Poor performance when reading as_of a date with many early versions deleted

Open DrNickClarke opened this issue 11 months ago • 1 comments

Describe the bug

There is a feature called tombstone all that is supposed to prevent version search having to walk the entire historical version list when the early versions have all been deleted.

It works for as_of = a version number (it will return quickly not having found the version)

However when as_of = a date is used it can be slow. This is much more apparent using AWS where the latency is higher.

When there are thousands of versions the read can take several minutes.

Steps/Code to Reproduce

import arcticdb as adb import pandas as pd import numpy as np from datetime import datetime, timedelta

arctic = adb.Arctic(<AWS S3 uri>) lib = arctic.get_library('adb_bugs', create_if_missing=True)

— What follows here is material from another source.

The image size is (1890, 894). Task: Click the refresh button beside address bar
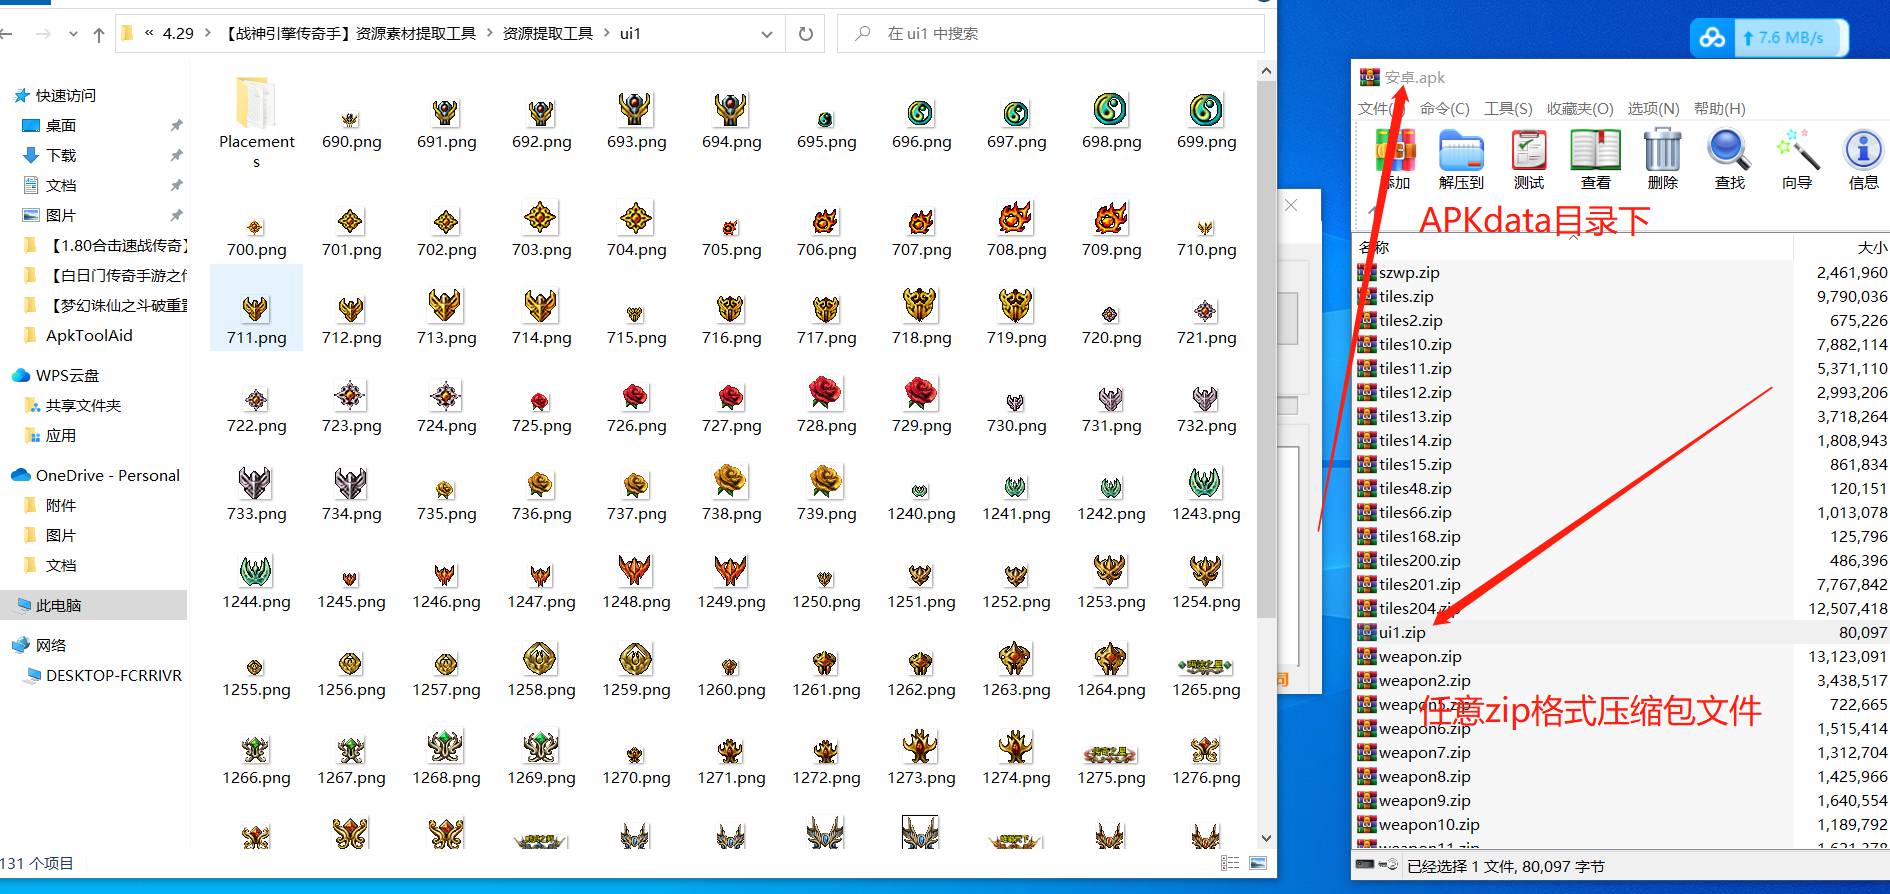pos(806,34)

N = 3 df = pd.DataFrame( index=pd.date_range("20240101", periods=N), data={'col': np.arange(0., N)} )

write 500 versions

sym1 = 'asof_slow_read' for i in range(500): lib.write(sym1, df)

remove early versions

lib.delete(sym1)

add one more version

lib.write(sym1, df)

this is slow (12s in my test)

as_of = datetime.now() - timedelta(days=1) lib.read(sym1, as_of=as_of)

this is fast (171ms in my test)

lib.read(sym1, as_of=499)

Expected Results

Results are as expected. This is a performance issue.

OS, Python Version and ArcticDB Version

Python 3.10 Linux Linux version 5.15.133.1-microsoft-standard-WSL2 arcticdb 4.3.1

Backend storage used

AWS S3

Additional Context

This is possibly related to this issue (failure to observe tombstone correctly). It may be easier to solve the two together

https://github.com/man-group/ArcticDB/issues/1385

DrNickClarke avatar Feb 29 '24 16:02 DrNickClarke

This will be a failure to short-circuit on fast-tombstone all keys, as the logic is a bit more complex than when searching by exact version number.

alexowens90 avatar Mar 13 '24 16:03 alexowens90